◆ AIM: Identify each line in the items below that contains the string "width", and copy those lines. Match case exactly.

◆ DATASET CONTENT:
═══

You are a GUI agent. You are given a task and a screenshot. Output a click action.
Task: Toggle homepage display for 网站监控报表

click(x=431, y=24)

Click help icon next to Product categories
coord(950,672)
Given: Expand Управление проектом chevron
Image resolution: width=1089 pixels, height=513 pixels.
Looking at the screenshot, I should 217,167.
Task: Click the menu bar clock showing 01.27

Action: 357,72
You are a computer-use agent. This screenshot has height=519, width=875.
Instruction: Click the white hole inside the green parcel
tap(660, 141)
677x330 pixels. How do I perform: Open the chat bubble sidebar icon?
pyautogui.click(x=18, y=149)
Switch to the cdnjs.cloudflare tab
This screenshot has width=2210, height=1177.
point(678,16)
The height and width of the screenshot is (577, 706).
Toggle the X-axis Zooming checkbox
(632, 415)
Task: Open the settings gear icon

═══

◆ WRITTEN RESPONSE:
Image resolution: width=1089 pixels, height=513 pixels.
You are a computer-use agent. This screenshot has height=519, width=875.
This screenshot has width=2210, height=1177.
The height and width of the screenshot is (577, 706).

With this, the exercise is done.